Here, in support of that branch of its motion which was for summary judgment on the complaint, the plaintiff submitted the summons and complaint, the note and mortgage, proof of the defendants' default, and an affidavit of its employee, Richard Work, a contract management coordinator. Work averred that the plaintiff received physical delivery of the note on April 22, 2014. Thus, the plaintiff established, prima facie, that it was in possession of the note at the time the action was commenced.
Contrary to the defendants' contentions, “[t]here is simply no requirement that an entity in possession of a negotiable instrument that has been endorsed in blank must establish how it came into possession of the instrument in order to be able to enforce it” (JPMorgan Chase Bank, N.A. v. Weinberger, 142 A.D.3d 643, 645, 37 N.Y.S.3d 286; see UCC 3–204 ). Further, “it is unnecessary to give factual details of the delivery in order to establish that possession was obtained prior to a particular date” (JPMorgan Chase Bank, N.A. v. Weinberger, 142 A.D.3d at 645, 37 N.Y.S.3d 286; see Aurora Loan Servs., LLC v. Taylor, 25 N.Y.3d at 362, 12 N.Y.S.3d 612, 34 N.E.3d 363). In addition, Work's affidavit was in admissible form (see Federal Natl. Mtge. Assn. v. Yakaputz II, Inc., 141 A.D.3d 506, 507, 35 N.Y.S.3d 236).
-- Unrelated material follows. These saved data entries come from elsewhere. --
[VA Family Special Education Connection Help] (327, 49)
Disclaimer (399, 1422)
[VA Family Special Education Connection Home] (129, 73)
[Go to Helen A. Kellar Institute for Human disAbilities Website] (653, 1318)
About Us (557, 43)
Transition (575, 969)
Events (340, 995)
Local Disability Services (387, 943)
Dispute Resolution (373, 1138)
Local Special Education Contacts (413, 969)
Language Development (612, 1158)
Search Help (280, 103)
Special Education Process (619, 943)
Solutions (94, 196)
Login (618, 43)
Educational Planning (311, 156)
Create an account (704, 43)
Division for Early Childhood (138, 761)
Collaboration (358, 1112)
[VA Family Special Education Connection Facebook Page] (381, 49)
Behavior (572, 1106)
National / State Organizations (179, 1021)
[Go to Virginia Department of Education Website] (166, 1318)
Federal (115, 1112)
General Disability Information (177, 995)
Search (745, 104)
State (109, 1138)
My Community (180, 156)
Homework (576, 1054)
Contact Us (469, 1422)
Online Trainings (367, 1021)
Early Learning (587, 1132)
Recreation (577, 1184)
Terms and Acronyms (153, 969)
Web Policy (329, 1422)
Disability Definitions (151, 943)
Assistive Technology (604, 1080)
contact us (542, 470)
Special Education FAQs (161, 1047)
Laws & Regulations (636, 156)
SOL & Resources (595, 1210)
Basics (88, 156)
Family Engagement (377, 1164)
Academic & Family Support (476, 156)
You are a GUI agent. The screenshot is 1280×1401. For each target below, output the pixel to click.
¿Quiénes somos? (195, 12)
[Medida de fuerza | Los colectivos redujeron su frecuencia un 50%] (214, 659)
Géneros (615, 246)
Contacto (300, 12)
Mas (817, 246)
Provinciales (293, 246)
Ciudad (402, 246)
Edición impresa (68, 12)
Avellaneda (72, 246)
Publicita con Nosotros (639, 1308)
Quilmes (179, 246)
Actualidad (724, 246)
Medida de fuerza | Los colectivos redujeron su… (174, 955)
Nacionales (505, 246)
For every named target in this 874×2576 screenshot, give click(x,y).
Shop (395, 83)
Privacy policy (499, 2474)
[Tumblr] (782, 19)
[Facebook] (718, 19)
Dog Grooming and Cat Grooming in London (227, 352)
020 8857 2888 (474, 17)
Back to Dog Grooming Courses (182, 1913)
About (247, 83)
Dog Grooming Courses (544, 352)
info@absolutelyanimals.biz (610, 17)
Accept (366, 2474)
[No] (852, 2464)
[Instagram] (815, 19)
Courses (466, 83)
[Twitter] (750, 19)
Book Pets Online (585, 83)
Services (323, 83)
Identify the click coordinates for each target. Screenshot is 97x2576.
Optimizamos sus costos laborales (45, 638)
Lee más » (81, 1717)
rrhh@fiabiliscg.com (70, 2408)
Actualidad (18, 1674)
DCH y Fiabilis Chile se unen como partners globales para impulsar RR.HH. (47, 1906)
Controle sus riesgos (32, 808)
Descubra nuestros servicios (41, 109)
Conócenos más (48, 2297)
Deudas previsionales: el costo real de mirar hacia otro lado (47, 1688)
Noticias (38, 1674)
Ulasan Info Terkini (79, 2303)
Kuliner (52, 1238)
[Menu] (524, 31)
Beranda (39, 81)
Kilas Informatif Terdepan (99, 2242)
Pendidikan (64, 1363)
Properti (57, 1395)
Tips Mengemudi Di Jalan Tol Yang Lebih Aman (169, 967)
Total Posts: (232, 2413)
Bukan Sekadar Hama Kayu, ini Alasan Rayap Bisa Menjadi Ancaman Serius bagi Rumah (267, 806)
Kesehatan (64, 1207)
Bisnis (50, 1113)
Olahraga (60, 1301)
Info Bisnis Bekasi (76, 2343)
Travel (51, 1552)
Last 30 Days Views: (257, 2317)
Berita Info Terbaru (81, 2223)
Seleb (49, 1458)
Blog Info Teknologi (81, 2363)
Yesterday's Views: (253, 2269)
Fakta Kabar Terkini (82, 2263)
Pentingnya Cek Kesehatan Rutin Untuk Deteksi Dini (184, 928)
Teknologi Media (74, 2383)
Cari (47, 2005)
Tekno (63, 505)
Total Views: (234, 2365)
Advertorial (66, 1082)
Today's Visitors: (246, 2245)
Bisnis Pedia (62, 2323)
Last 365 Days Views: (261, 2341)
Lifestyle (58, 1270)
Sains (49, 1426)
In opposition to the plaintiff's motion, the defendants failed to raise a triable issue of fact. “The mere hope or speculation that evidence sufficient to defeat a motion for summary judgment may be uncovered during the discovery process is an insufficient basis for denying a motion for summary judgment” (612 Wortman, LLC v. Varsity Bus Co., Inc., 137 A.D.3d 1251, 1252, 29 N.Y.S.3d 46 [internal quotation marks omitted] ).
The defendants' remaining contentions are without merit.
AUSTIN, J.P., ROMAN, SGROI and BRATHWAITE NELSON, JJ., concur.